Detection and securing of built-in passwords

Lieberman Software announced that the company’s privileged identity management product, Enterprise Random Password Manager (ERPM), now offers a solution to identify known, built-in administrator passwords in the network.

Many hardware devices come pre-configured with default credentials that are rarely changed and publicly known. Because these insecure default passwords can be easily identified, anyone with network access and malicious intent can login using these credentials and access systems and applications throughout the organization.

The new “known password discovery” feature in ERPM scans the network, detecting and securing default and well-known privileged logins that make it easy for unauthorized individuals and malware to gain control of sensitive data.

With ERPM, default and other easily-cracked and widely known passwords are automatically secured, and authorized IT administrators are given an authoritative audit trail of their access.
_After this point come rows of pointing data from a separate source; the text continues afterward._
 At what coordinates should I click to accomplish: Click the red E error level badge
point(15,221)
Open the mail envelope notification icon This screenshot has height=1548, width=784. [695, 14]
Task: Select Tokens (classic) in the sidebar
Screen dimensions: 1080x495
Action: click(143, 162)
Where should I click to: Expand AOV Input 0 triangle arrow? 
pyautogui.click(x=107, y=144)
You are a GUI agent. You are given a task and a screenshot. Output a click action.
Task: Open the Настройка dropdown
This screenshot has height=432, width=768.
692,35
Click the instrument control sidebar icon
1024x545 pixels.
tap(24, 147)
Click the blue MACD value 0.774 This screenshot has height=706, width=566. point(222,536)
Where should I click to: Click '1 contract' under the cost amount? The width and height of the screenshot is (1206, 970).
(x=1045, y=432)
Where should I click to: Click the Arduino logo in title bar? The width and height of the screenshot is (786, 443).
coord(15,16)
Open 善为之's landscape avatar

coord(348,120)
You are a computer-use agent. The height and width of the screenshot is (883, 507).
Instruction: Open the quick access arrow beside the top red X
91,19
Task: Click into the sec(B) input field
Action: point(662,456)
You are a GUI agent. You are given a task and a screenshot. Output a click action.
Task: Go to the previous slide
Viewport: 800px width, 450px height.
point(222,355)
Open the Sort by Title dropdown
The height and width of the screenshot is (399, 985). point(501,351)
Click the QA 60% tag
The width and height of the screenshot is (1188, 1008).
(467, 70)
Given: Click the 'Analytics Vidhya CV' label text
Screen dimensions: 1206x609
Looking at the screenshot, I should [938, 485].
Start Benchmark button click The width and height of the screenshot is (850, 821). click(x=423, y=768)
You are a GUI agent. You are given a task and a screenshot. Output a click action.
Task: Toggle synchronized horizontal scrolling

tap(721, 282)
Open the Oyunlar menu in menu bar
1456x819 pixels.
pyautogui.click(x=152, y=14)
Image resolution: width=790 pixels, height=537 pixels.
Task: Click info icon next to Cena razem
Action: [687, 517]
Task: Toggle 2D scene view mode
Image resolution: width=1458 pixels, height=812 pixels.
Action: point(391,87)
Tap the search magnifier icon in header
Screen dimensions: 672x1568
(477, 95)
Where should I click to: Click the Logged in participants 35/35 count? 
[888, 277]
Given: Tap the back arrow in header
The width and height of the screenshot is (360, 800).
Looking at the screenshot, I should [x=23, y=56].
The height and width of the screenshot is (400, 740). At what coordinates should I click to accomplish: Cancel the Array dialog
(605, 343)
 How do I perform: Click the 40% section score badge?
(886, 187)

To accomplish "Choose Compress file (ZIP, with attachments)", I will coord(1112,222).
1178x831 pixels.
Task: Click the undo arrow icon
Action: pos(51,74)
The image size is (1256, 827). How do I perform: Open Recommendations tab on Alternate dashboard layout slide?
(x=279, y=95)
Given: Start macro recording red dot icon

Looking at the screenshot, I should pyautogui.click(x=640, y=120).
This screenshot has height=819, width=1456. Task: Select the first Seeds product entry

As an added benefit, ERPM saves IT staff time by instantly providing login credentials, on-demand, for audited, delegated access to systems and applications.

“When ERPM performs automated discovery it attempts to use an “alt admin’ and otherwise well-known credentials, records any logins as known passwords in the web interface, and makes the account available for recovery,” said Chris Stoneff, Director of Professional Services at Lieberman Software. “ERPM’s ability to discover factory default passwords and alert IT to their existence is a significant security enhancement and meets a direct need for many of our large enterprise customers.”

ERPM automatically discovers, secures, tracks and audits the privileged account passwords in the enterprise. Privileged accounts hold elevated, “super-user” permission to install, configure and repair applications and hardware, and provide IT staff with shared, anonymous access to an organization’s most sensitive IT assets.